Real audio does not tell you the speaker count directly. You estimate it via:
- Thresholds on similarity
- Eigen-gap heuristics (spectral)
- Bayesian criteria
Those heuristics are brittle under:
- Background noise
- Heavy overlap
- Short turns
- Channel changes (phone speaker vs mic)
If your diarization flips between 2 and 3 speakers, the issue is often speaker-count estimation, not embeddings.
4. Resegmentation: Fix Boundaries After Clustering
Embedding segments are often coarse. Resegmentation tries to refine who spoke when.
Classical resegmentation methods:
- HMM-based smoothing over cluster assignments
- Viterbi decoding with per-speaker models
Modern resegmentation increasingly uses neural models conditioned on speaker profiles.
5. TS-VAD Style Neural Diarization (Why It Works)
The idea behind TS-VAD-like approaches:
- Build a neural model that predicts, for each time frame, whether each speaker is active.
- Condition on a set of speaker embeddings representing hypothesized speakers.
Benefits:
- Better handling of overlap (multiple speakers can be active simultaneously)
- Better boundary precision
- Reduced reliance on heuristic clustering thresholds
Limitations:
- Requires a candidate set of speaker profiles (often produced by clustering anyway)
- Compute cost can be higher than pure clustering pipelines
In practice, TS-VAD is a powerful “second stage” that upgrades a clustering baseline.
6. Overlap: The Hard Mode
Overlap breaks the assumption that diarization is a single-label sequence.
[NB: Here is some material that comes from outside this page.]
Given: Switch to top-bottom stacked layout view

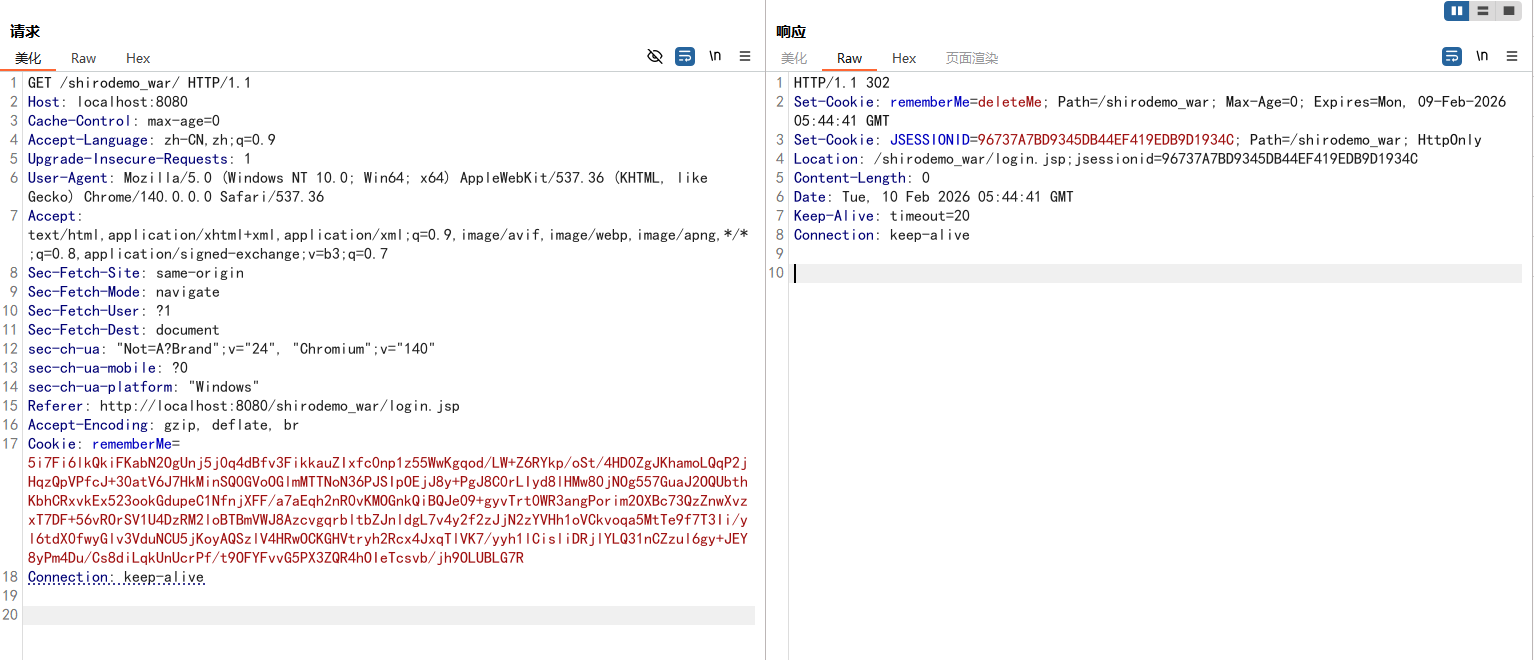Looking at the screenshot, I should pyautogui.click(x=1483, y=11).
In overlap regions:
- Two speakers are active at once.
- Single-speaker embeddings extracted from mixed audio can drift.
Strategies:
- Overlap-aware diarization: multi-label frame outputs (TS-VAD style).
- Separation first: run speech separation and diarize each separated stream.
- Post-hoc overlap detection: detect overlap and allow multi-speaker labels there.
For research, separation-first can produce impressive overlap DER improvements, but it introduces artifacts and requires careful evaluation.
7. Streaming Diarization: Extra Constraints
Streaming diarization adds:
- You can’t see the future to refine clustering.
- Speaker identity must remain stable over time (no relabeling).
Online clustering must:
- Adapt to new speakers appearing
- Avoid “identity drift” when a speaker’s channel changes
Researchers should separately report:
- Offline DER
- Online DER with fixed latency constraints
8. Evaluation: DER Is Not Enough
The classical metric is Diarization Error Rate (DER), composed of:
- Missed speech
- False alarm speech
- Speaker confusion
But DER can be misleading:
- A strong VAD can reduce miss/false alarm but increase confusion.
- Overlap scoring conventions vary.
- Collar sizes (boundary tolerance) change results significantly.
Also report:
- JER (Jaccard Error Rate) for overlap-aware scoring
- Confusion-only components
- Performance under short-turn conditions
9. A Practical Research Pipeline (Strong Baseline)
- VAD with conservative settings (avoid chopping speech).
- Extract ECAPA embeddings over sliding windows (1–2 seconds with overlap).
- Perform clustering with robust speaker-count selection.
- Apply TS-VAD resegmentation conditioned on cluster speaker profiles.
- Add overlap-aware scoring and report DER + JER.
10. Common Failure Modes and Fixes
- Short turns: embeddings are noisy.
- Fix: longer windows with overlap + attention pooling.
- Channel shifts: speaker embedding changes across devices.
- Fix: domain-adaptive training or PLDA-like scoring.
- Overtalk: overlap dominates.
- Fix: overlap-aware diarization or separation-first.
Conclusion
Diarization is a systems problem. Embeddings matter, but clustering heuristics and overlap handling often dominate real-world performance. For researchers, a modern baseline is: ECAPA embeddings + robust clustering + TS-VAD resegmentation + overlap-aware evaluation.